A sostegno di tale tesi, il giudice del tribunale piemontese sottolinea che, nel caso in esame, non ci troviamo di fronte ad una contrapposizione fra sfruttamento patrimoniale dell’opera e libertà di comunicazione e di espressione dei privati che riproducono abusivamente i file di opere protette per un fine personale, ma detta contrapposizione semmai riguarda “la riproduzione e diffusione a fini almeno indirettamente commerciali dell’opera in regime di concorrenza di fatto”. In altri termini, la tutela della privacy non giustifica azioni di arricchimento a danno del titolare dei diritti sulle opere protette, tanto da sacrificare totalmente il suo investimento e quello dei suoi cessionari.
Non dissimilmente da quanto recentemente deciso dal Tribunale di Torino, anche il Tribunal de Grand Instance di Strasburgo, in data 21 gennaio 2015, ha ordinato a quattro importanti service provider di fornire agli avvocati dell’associazione antipirateria ricorrente “l’identità, l’indirizzo postale, l’indirizzo e-mail delle persone titolari degli indirizzi IP riportati nel processo verbale” in atti.

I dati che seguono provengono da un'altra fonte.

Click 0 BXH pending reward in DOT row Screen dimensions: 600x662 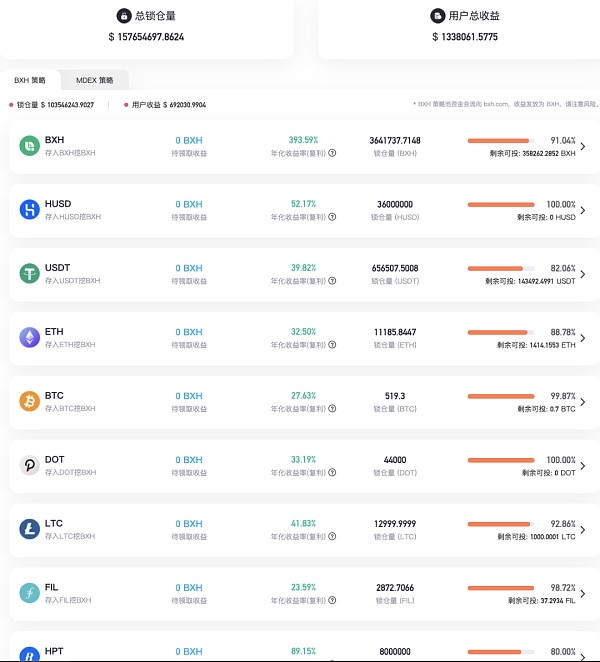pyautogui.click(x=189, y=460)
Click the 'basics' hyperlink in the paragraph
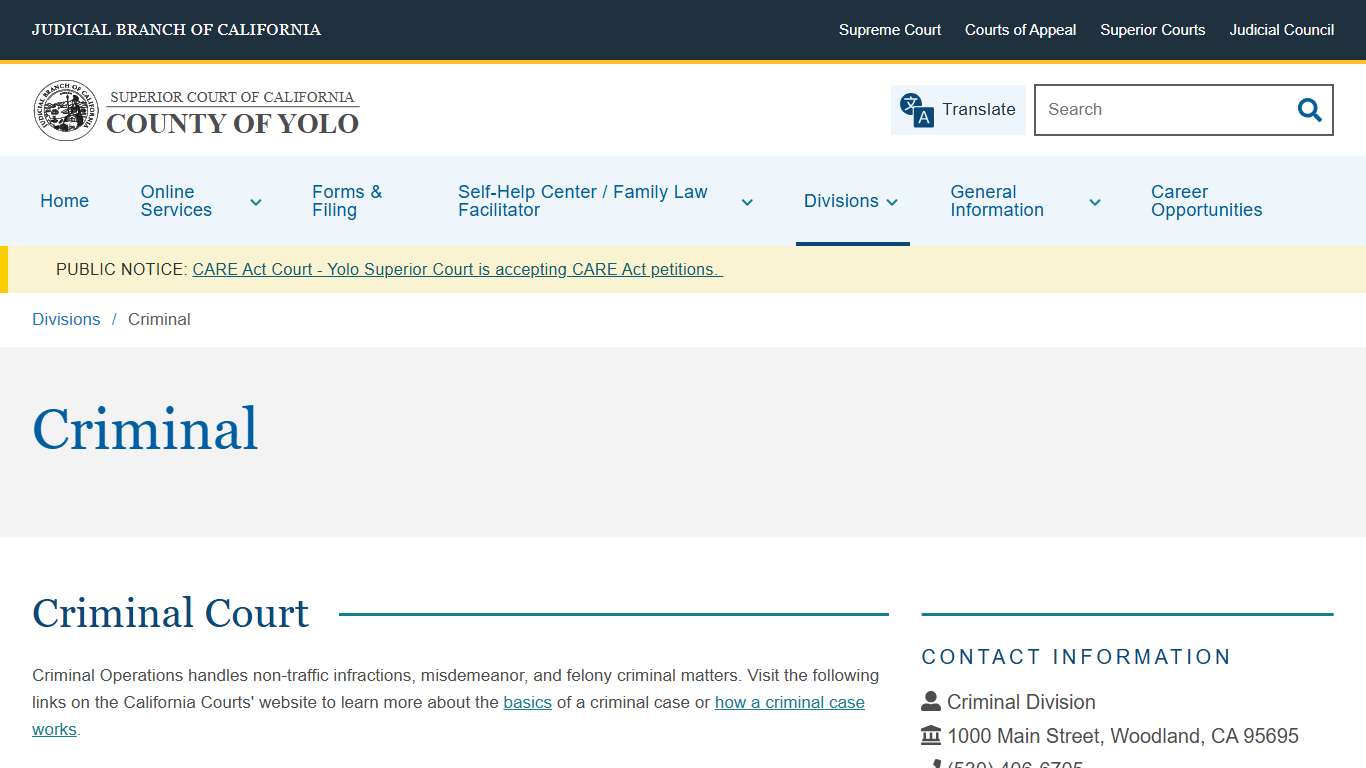The height and width of the screenshot is (768, 1366). (x=527, y=702)
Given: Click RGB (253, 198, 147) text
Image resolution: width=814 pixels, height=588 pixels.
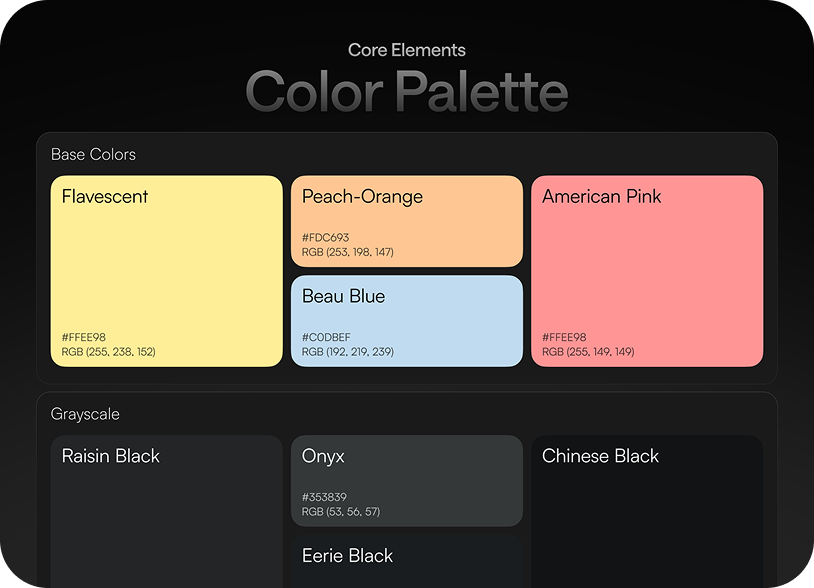Looking at the screenshot, I should [x=348, y=252].
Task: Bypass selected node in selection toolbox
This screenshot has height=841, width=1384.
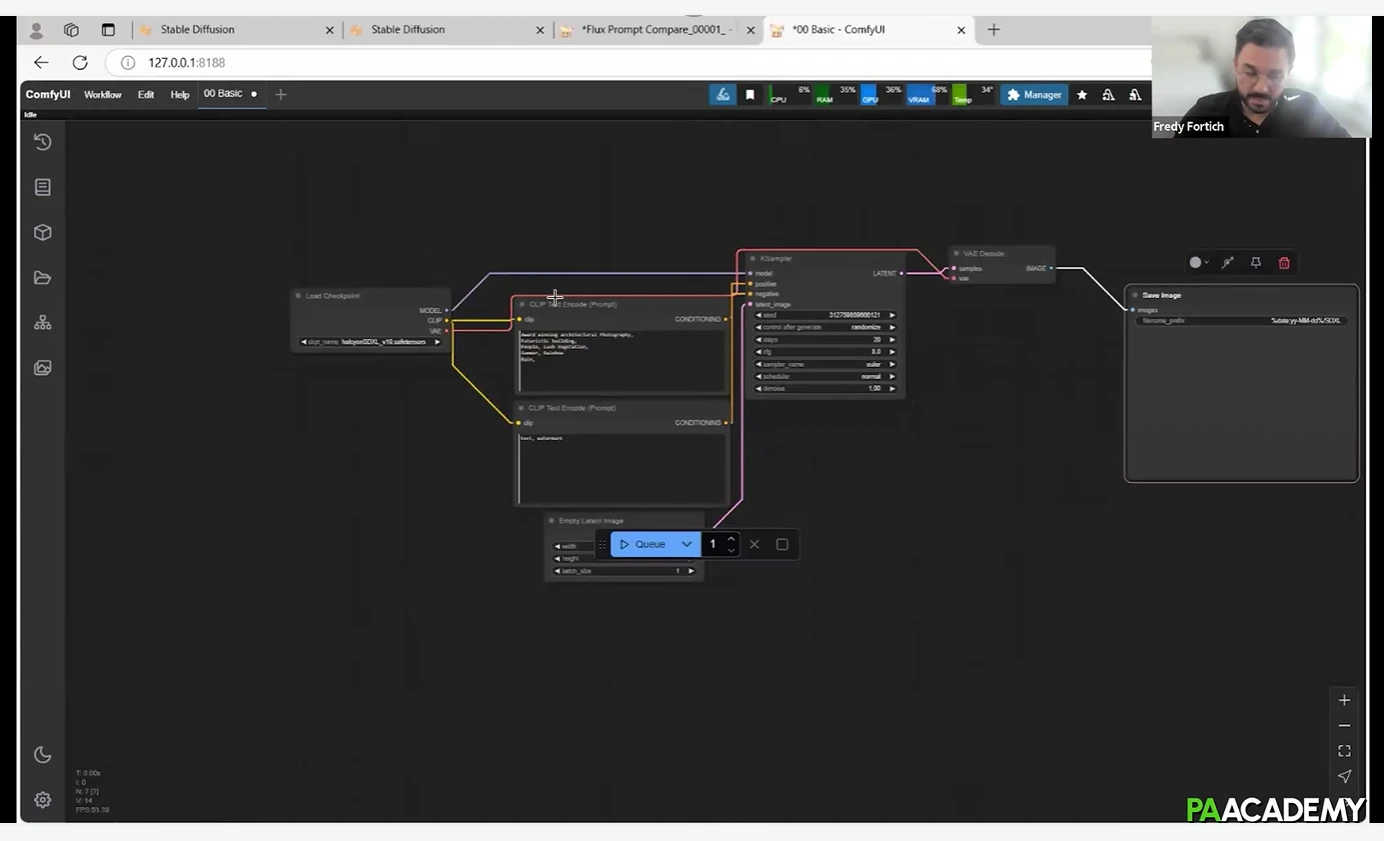Action: [1227, 263]
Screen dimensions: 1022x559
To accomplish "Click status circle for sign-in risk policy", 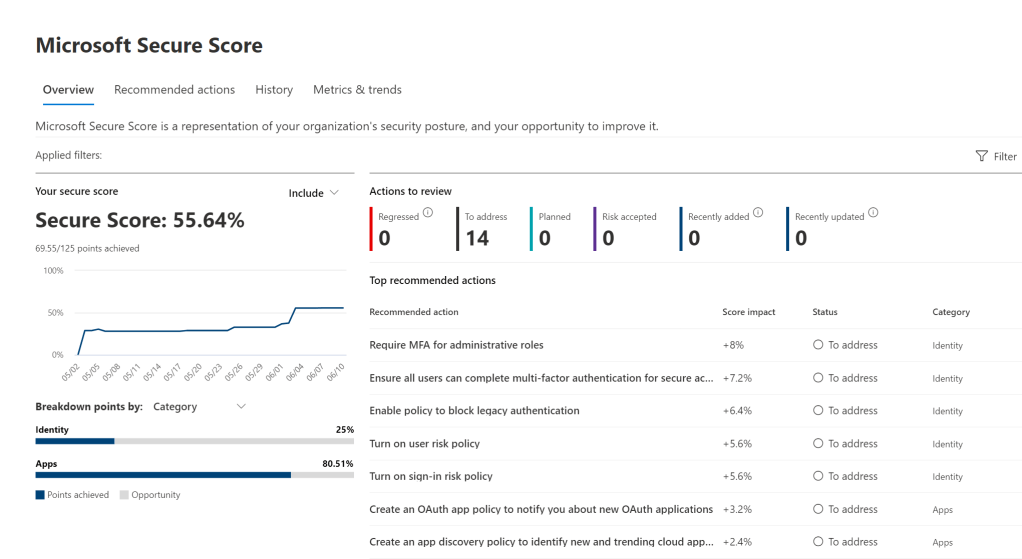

Forse è troppo presto per affermare che ci troviamo di fronte ad un revirement dei magistrati di fronte al dilagare degli illeciti commessi attraverso la rete telematica, ma – questo è certo – l’attenzione al problema sta crescendo al pari della preoccupazione dei titolari dei diritti sui contenuti, i quali ultimi appartengono in misura crescente alle stesse imprese che gestiscono le piattaforme digitali di maggiore rilievo e che hanno compreso la necessità di disporne per acquisire contatti e pubblicità, in altre parole: profitto.